Viruses, when engineered, may have the potential to alter the course of cancer by driving tumor cells to express novel viral antigens or enhance the production of existing tumor antigens.
The research and understanding of viruses have led to the discoveries of vaccines and opportunities to use the virus for therapeutic purposes. Viruses, when engineered, may have the potential to alter the course of cancer by driving tumor cells to express novel viral antigens or enhance the production of existing tumor antigens, according to a recent article published by The New England Journal of Medicine.
The authors, Dan L. Longo, MD, and Lindsey R. Baden, MD, discussed xenogenization, or making a tumor more foreign by boosting the recognition of tumor cells by the host immune system. The authors suggested that this effect can be used to create more effective cancer vaccines.
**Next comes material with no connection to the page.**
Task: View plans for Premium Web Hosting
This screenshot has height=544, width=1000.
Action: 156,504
“As a result of intense study, we have learned how viruses cause disease, which genes are responsible, and how they work. The resultant discoveries have led to the development of improved vaccines and the development of strategies to exploit features of viruses for therapeutic purposes,” the authors explained. “For example, the ability of viruses to transfer genetic material to target cells has enabled physicians to correct inherited gene defects in clotting factors, globin genes, and metabolic enzymes and to arm T cells to search for and destroy tumor cells.”
The article explained that oncolytic viruses are capable of infecting lysing tumor cells, and these viruses can kill tumor cells directly, while the host response to the dead cells can lead to an effective immune response against any other tumor that was not killed by the virus.
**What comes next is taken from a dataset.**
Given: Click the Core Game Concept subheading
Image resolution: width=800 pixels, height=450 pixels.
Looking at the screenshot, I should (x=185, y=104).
“The resulting immune response includes both innate (antigen-nonspecific) and adaptive (antigen-specific) components,” noted the authors. “Among the intrinsic barriers to using these viruses therapeutically are the host defense system, uncertain distribution between normal and tumor tissues, and intrinsic resistance of cells to viral infection.”
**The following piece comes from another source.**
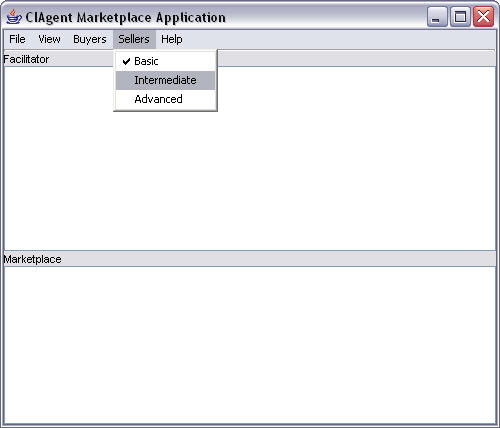Open the View menu
The height and width of the screenshot is (428, 500).
point(49,39)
A previous study demonstrated the use of an engineered poliovirus, called PVSRIPO, to target glioblastoma, the authors noted. Poliovirus is a single-stranded RNA-containing picornavirus that gains entry to cells through CD155, a receptor that is increased in expression on glioblastoma cells. Specifically, in the study PVSRIPO was modified by the replacement of the viral internal ribosome entry site which prevented viral replication in healthy neuronal cells.
Additionally, at Duke University, researchers treated 61 patients with glioblastoma using PVSRIPO, according to the article. At 2 years of follow-up, the survival curve reached a plateau that has been maintained with a survival rate at 36 months of 21%, while the control group had 4% survival rate at the time.
“An interesting feature of the study design was to vaccinate the patients with the polio vaccine before treatment,” the authors stated. “This ensured that systemic poliovirus serotype 1 immunity was present at the time of instillation of PVSRIPO into the glioma, reducing the risk of spread of the experimental virus beyond the tumor.”
The authors emphasized that there is more research needed on the efficacy of viruses to treat cancers; however, the previous clinical results have demonstrated the potential of this treatment approach.
Longo DL, Baden LR. Exploiting viruses to treat diseases. N Engl J Med. 2018; 379: 194-196. doi: 10.1056/NEJMe1807181.